## GIVEN INSTRUCTION
Reproduce the anchor-failure forum thread from "nowhere · ·" up to and including "a marginal anchor.", swapping "dental floss" for "fishing line".

## SELECTED EXCERPT

• • • • •

WF WF51 · · Unknown Hometown · Joined Oct 2020 · Points: 0


Fatal Accident - Shock Loaded Anchor Failure (Grand Capucin).

From UK Climbing, 2007. 

that guy named seb · · Britland · Joined Oct 2015 · Points: 236
WF WF51wrote:


Fatal Accident - Shock Loaded Anchor Failure (Grand Capucin).

From UK Climbing, 2007. 

If you climb in the French alps you'll not be surprised by the failure here, there is a lot of horrific tat around, it very common for bolts to be tied together using a cut up dyneema sling, 6mm cord, webbing, etc, and that shit gets absolutely ruined in no time. Anchor Failure≠PAS failure 

Dave, the biggest over kill I'm referring to is in the UIAA spec, the need for the lanyard to take 3 FF2 falls back to back while also limiting slip. I think these regs are essentially overbearing and limit innovation in the space. Yes textiles degrade with use, thin ropes don't last as long as thick ones, we manage the risk and retire thin ropes early.

nowhere · · Unknown Hometown · Joined Jun 2016 · Points: 0
that guy named sebwrote:

 Anchor Failure≠PAS failure 

While this is true, the two are not completely unrelated. Obviously the stretchiest PAS in the world won’t save you if your anchor is 3 pebbles resting on a ledge slung with dental floss, but the ability of the PAS to limit peak forces on the anchor in a fall could certainly be the difference between the anchor failing and holding, especially with a marginal anchor. 

Jake wander · · Unknown Hometown · Joined Aug 2014 · Points: 195

Maybe this confirms the opposite like you mentioned. A couple weeks ago I took a couple falls off of hooks onto my lower ladder aid climbing. my petzl evolv adjust caught the falls. this didnt hurt me or the adjust

Hard Send · · Unknown Hometown · Joined Oct 2022 · Points: 0
Jake wanderwrote:

Maybe this confirms the opposite like you mentioned. A couple weeks ago I took a couple falls off of hooks onto my lower ladder aid climbing. my petzl evolv adjust caught the falls. this didnt hurt me or the adjust

Did the Petzl adjust slipped when you fall?

• • • • •

## DATA PROVIDED
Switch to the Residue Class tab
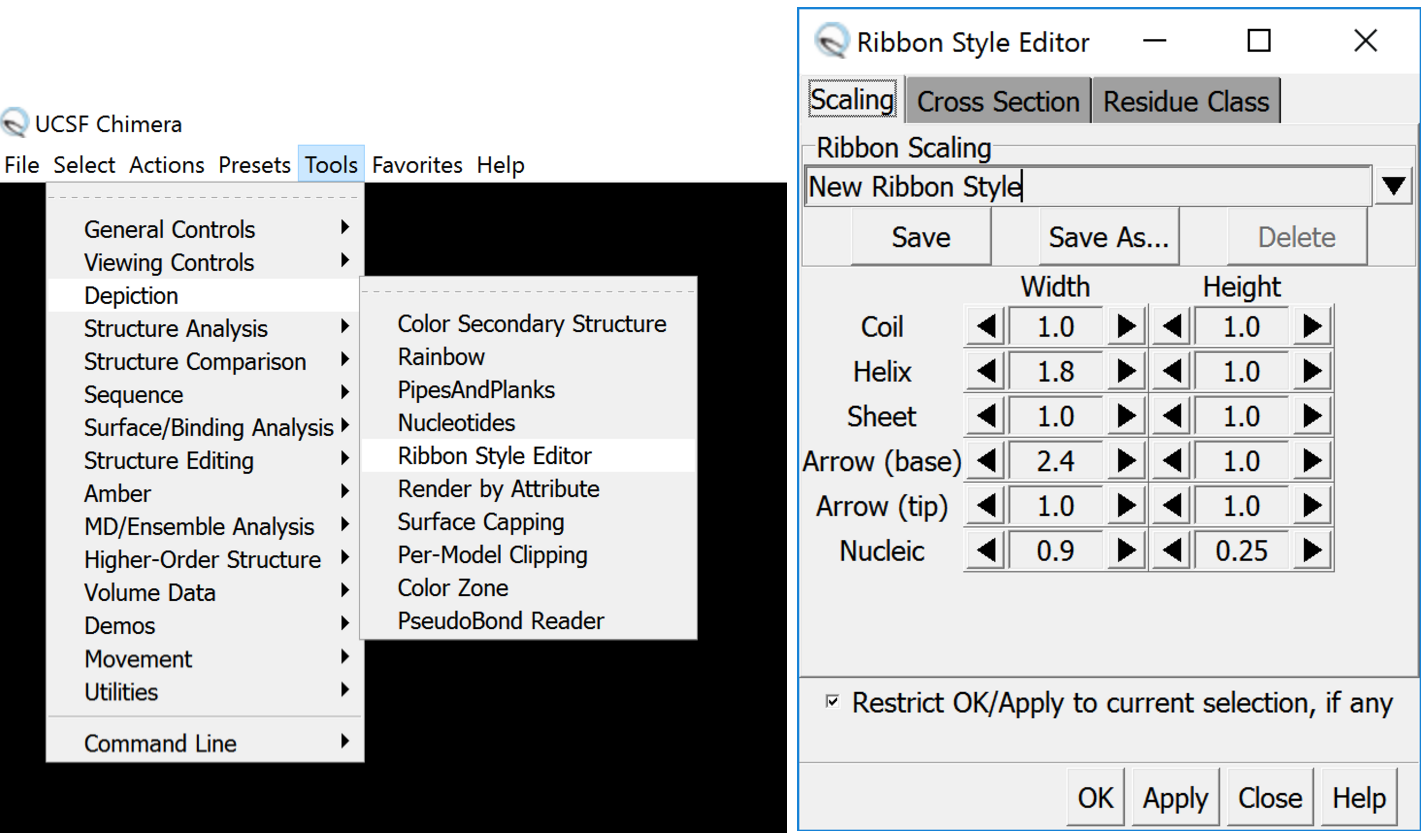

• • • • •

## SOLUTION TO THIS EXERCISE
nowhere · · Unknown Hometown · Joined Jun 2016 · Points: 0
that guy named sebwrote:

 Anchor Failure≠PAS failure 

While this is true, the two are not completely unrelated. Obviously the stretchiest PAS in the world won’t save you if your anchor is 3 pebbles resting on a ledge slung with fishing line, but the ability of the PAS to limit peak forces on the anchor in a fall could certainly be the difference between the anchor failing and holding, especially with a marginal anchor.